FX trades... onshore/offshore

Hi guys,

just trying to learn about this. So when you trade currencies, what is the difference between trading onshore and trading offshore? Like when trading something like USD/SGD and you can choose onshore or offshore what is the difference?
can you guys give like a crash course on this please?

thanks!!

2 Comments
 
Best Response

Look up 'non-deliverable forward.' A lot of emerging market countries curtail 'hot money' flowing into and out of the country by making it difficult for entities that are not legally domiciled in the country to actually touch meaningful quantities of actual currency. To get around this, banks created NDFs 15 years ago (roughly). An NDF is a contract for difference that is net-settled in dollars (generally). It's a way for offshore legal entities to speculate and hedge on FX moves. Some governments get pissed with this (Egypt used to get angry about this during the crisis). And some banks manipulate the system through onshore-offshore arbitrage. Banks like HSBC are loathe to try to capitalize on the differences between the onshore and offshore curves in countries like, say, India or China because the governments could shut down their retail operations. A bank like Deutsche, though, doesn't give a fuck, and have been known to do it over the years.
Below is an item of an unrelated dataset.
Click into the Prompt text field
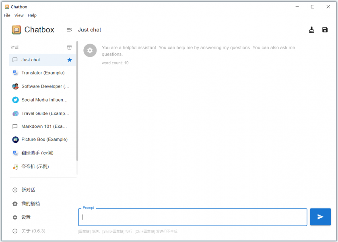 192,217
In any case, SGD doesn't trade as a non-deliverable forward. In Asia, HKD, SGD and THB all trade normally. Everything else trades as an NDF.

For options pricing, the math changes only slightly, as you're technically pricing an option on a derivative (even though a contract for difference is a very simple derivative). The options are called 'NDOs', and you hedge your delta positions with NDFs.

In LATAM, everything that matters except for Mexico trades as an NDF.

Egypt, Kenya, and Ukraine trade as NDFs. Russia is a fully convertible currency, and trades against a basket of euros and dollars.(45 euro cents and 55 dollar cents in the basket).

Still, the vast majority of world currencies are still pegged to the USD.

Every bank puts out a document outlining the currency services they provide by country. They are freely available. Just do a google search for 'NDF', and do a bit of reading.